El consumo de las hojas de quinua (Chenopodium quinoa) era una práctica muy conocida en el incanato. Estas hojas no se consumían crudas; primero eran hervidas, luego escurridas cuidadosamente y moldeadas con las manos en forma redonda, similar a un bollo. Esta preparación era conocida como “yuyo”. Esta forma de consumo sigue vigente en las comunidades remotas donde se cultiva este nutritivo grano andino.
Por ejemplo, en la cuenca del Titicaca (Puno), entre noviembre y enero, la quinua está en pleno desarrollo, con panojas y hojas tiernas y lozanas. En esta temporada, estas hojas, conocidas como chiwa en aimara y llijcha en quechua, son valoradas por los campesinos como una alternativa alimenticia nutritiva y versátil que merece mayor atención.
Según el Dr. Alipio Canahua Murillo, experto en este cultivo andino, las hojas de quinua destacan por su perfil nutricional. Contienen más del doble de proteínas que el grano de quinua y también presentan altos niveles de hierro, calcio, magnesio y vitaminas esenciales. Estas propiedades convierten a las hojas de quinua en un alimento clave para combatir la desnutrición crónica y la anemia infantil, especialmente en madres lactantes y niños, quienes pueden obtener beneficios significativos de su consumo regular. Además, fortalecen el sistema inmunológico, ofreciendo una ventaja frente a diversas enfermedades.
Estudios comparativos han demostrado que las hojas de quinua superan a verduras tradicionales como la espinaca, la acelga, el brócoli y la coliflor en contenido de proteínas, minerales y vitaminas. En un contexto donde muchas verduras provienen de valles costeros, con altos costos y riesgos asociados al uso de pesticidas, las hojas de quinua representan una alternativa local, saludable y económica. Su accesibilidad y bajo costo podrían jugar un papel crucial en la dieta tanto de comunidades rurales como urbanas.
Versatilidad culinaria
Las hojas de quinua ofrecen múltiples posibilidades en la cocina. Se pueden utilizar en sopas, tortillas, ensaladas, guisos, frituras y muchas otras preparaciones. Esta versatilidad permite incorporar sus beneficios nutricionales a diversas tradiciones culinarias, promoviendo una alimentación más sana y sostenible.
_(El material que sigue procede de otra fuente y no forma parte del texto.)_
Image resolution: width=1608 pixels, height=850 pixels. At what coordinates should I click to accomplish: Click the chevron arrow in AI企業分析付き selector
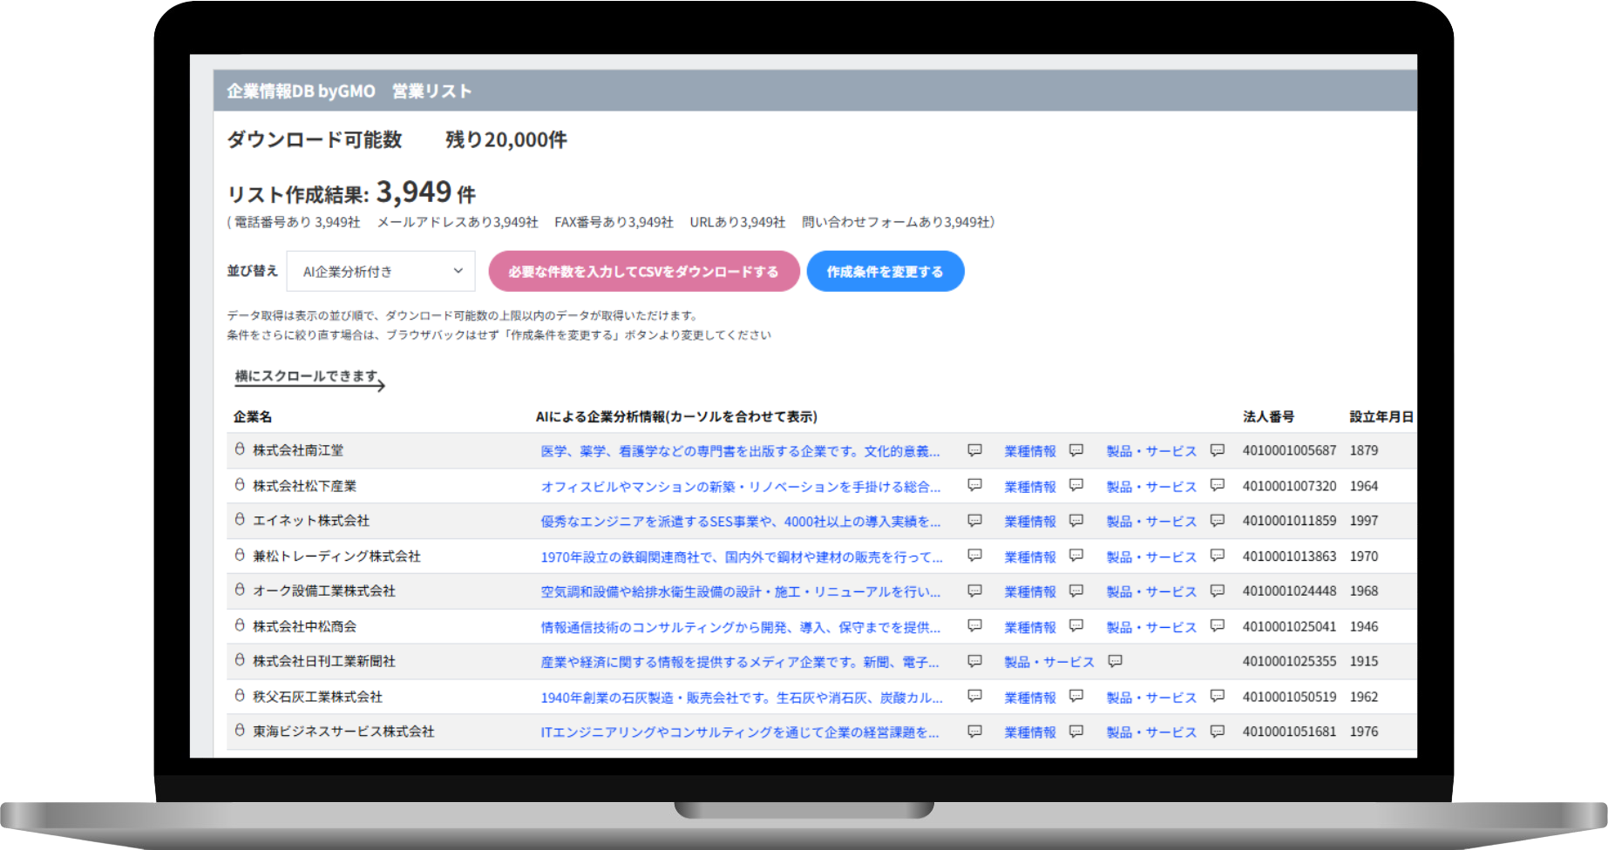[x=458, y=272]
En un momento donde las crisis alimentaria y sanitaria continúan siendo un desafío global, este superalimento andino podría marcar una diferencia significativa.
Es hora de mirar hacia nuestras raíces y aprovechar al máximo los recursos que la naturaleza nos ofrece. Las hojas de quinua, con su extraordinario valor nutricional, demuestran que las soluciones a los problemas de salud y alimentación pueden estar más cerca de lo que pensamos.